Task: Return the data that follows exactly as it appears. Pictures do not belong in the copy.

Provided information:
***
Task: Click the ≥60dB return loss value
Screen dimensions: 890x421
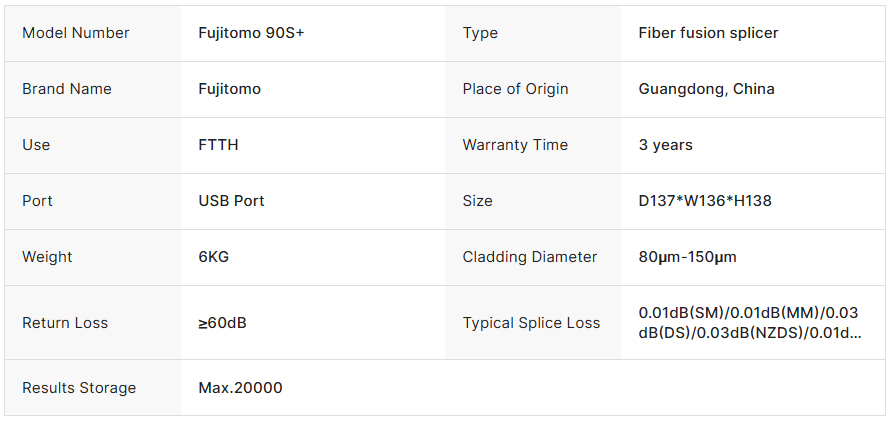Action: (x=223, y=323)
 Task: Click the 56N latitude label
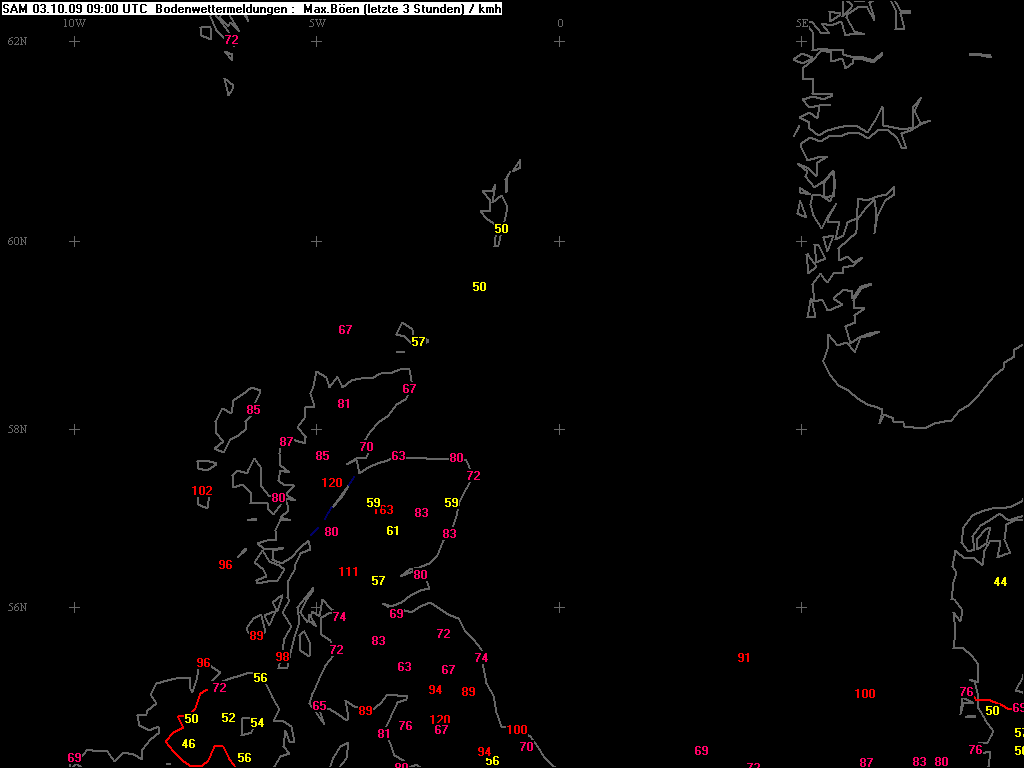pos(17,607)
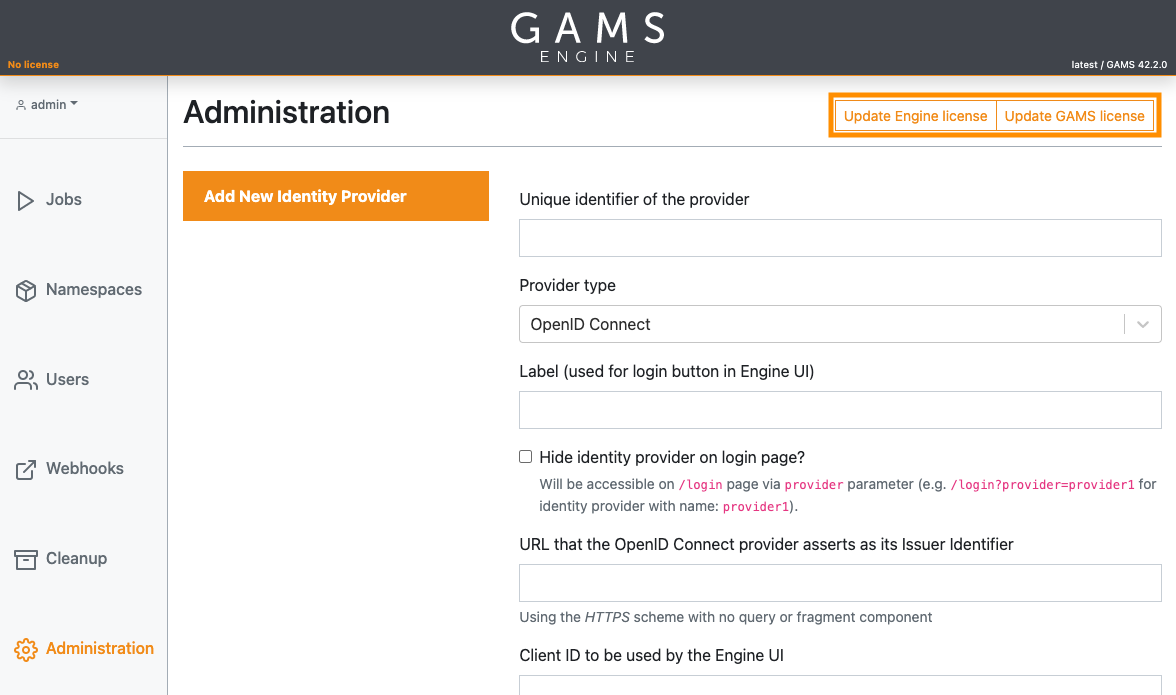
***
Solution:
Task: Click the ≥60dB return loss value
Screen dimensions: 890x421
Action: (x=223, y=323)
 Task: Click the 56N latitude label
pos(17,607)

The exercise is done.